Organisational Design

New operating model puts focus on back-office adding value

A global pharmaceutical organisation known for developing innovative medicines and medical devices, was undergoing a major global transformation of its non-clinical functions. It hoped to increase operational efficiency across its HR and Finance back-office functions, and realise the benefits of a new, flatter organisational structure designed to improve communication, decision making and collaboration.

The organisation, which aims to improve health care and patient outcomes, asked us to develop a business case and define a target operating model. This would be based on outsourcing transactional activity, while retaining strategic, value-adding activities.

We were then asked to implement the proposed model over 12 months, covering change management, communications, organisational design and systems implementation.

How we did it

The organisation already had a team of 20 dedicated to delivering its strategic transformation goals, so it was important that we work alongside them. Having defined a clear scope within our workstream, we devoted four change consultants and two technology consultants to supporting the programme.

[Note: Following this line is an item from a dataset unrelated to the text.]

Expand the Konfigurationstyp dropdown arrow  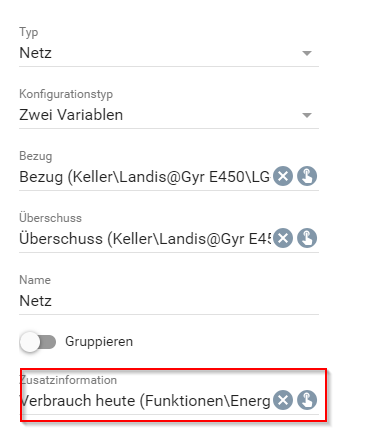tap(307, 115)
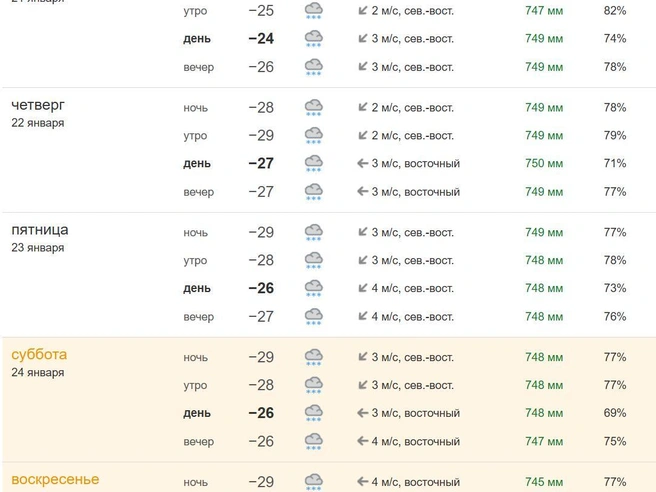This screenshot has width=656, height=492.
Task: Click snow cloud icon for Thursday night
Action: click(313, 107)
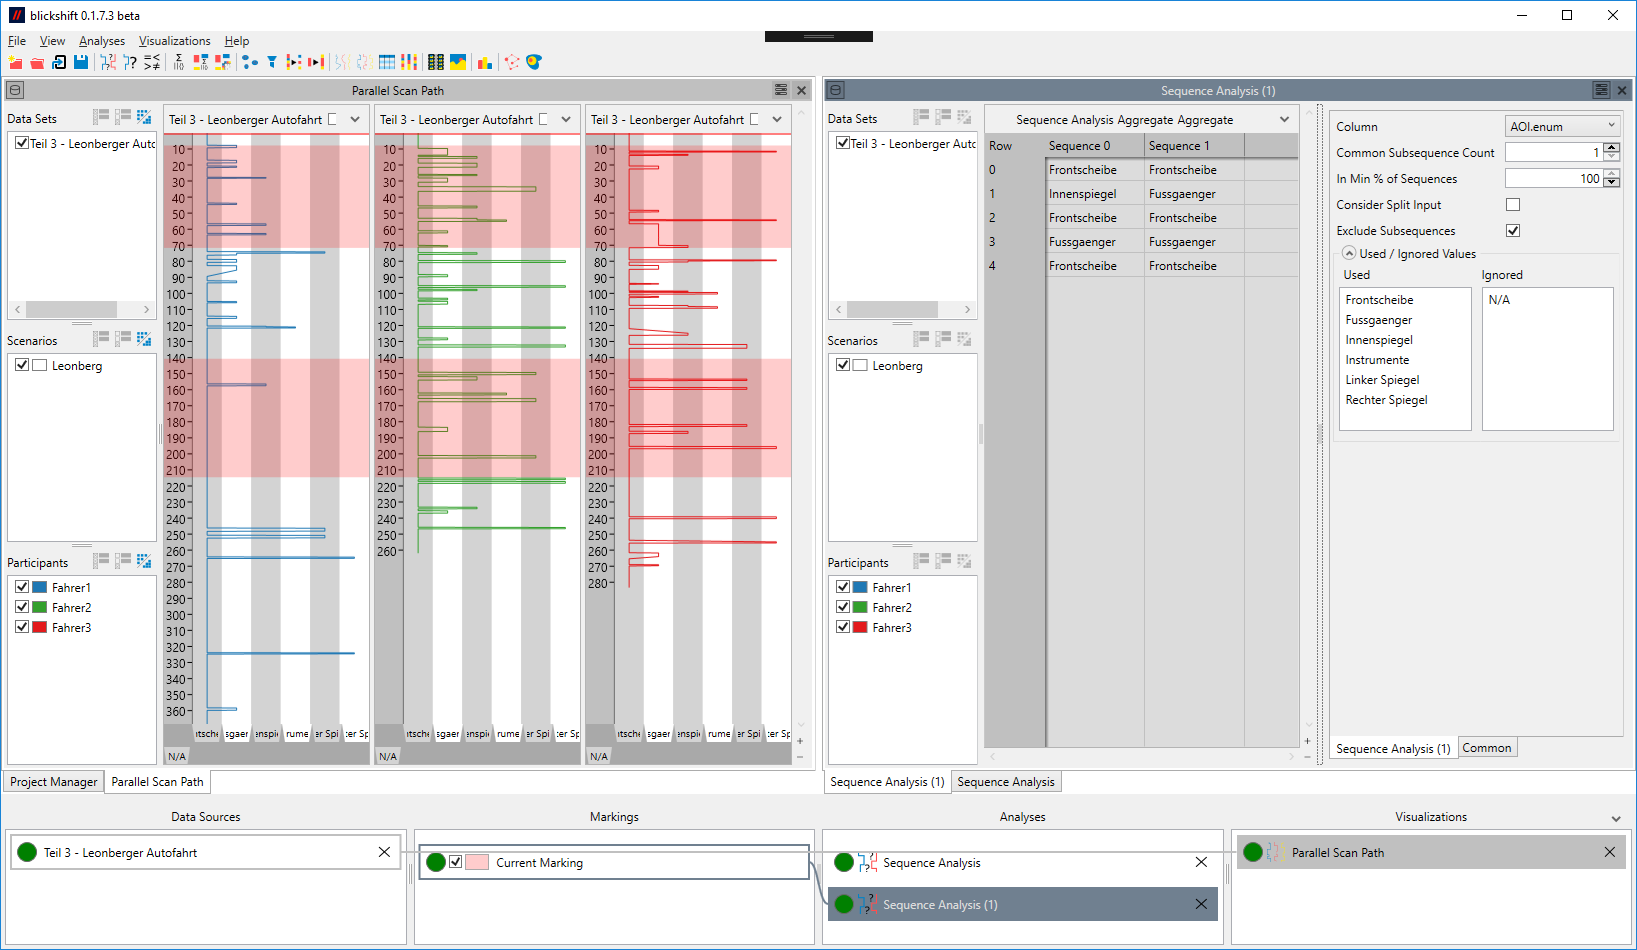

The framework we used involved our proven six-step methodology for successful organisational design. This involved:

  1. Creating new organisational design principles based on business strategy and the organisation’s values and goals.
  2. Identifying current processes, structures and teams, as well as power domains, hierarchies, decision-making responsibilities, communication channels and company culture. This began with a series of internal workshops and desk-based research to gather information. It also allowed us to establish important relationships and credibility with stakeholders.
  3. Reviewing the current organisation against the design principles to determine where there were gaps. We worked closely with the organisation and their outsourcing partners to understand the current HR and Finance operating models. It was clear that there was a genuine business case for outsourcing transactional activity.
  4. Identifying future design options, risks and trade-offs for each operational redesign, ready for discussion and evaluation against strategic goals. We identified various opportunities for process streamlining and improving operational efficiencies, including by removing duplication, manual activities and unnecessary approvals. These new process flows would allow for both strategic and transactional activities.
  5. Agreeing and developing the future design option. Our hybrid outsourcing model was designed to underpin the strategic goals of improved communication, decision making and global collaboration. We also analysed work volumes and patterns to define the new roles, responsibilities, skills, competencies, structures and cost modelling that would be required to support the new operating model.
  6. Developing transition plans for moving to the future design. Communication and stakeholder engagement were key to the project’s success. This included advising which communication channels to use to work effectively with outsourcing partners and other third parties.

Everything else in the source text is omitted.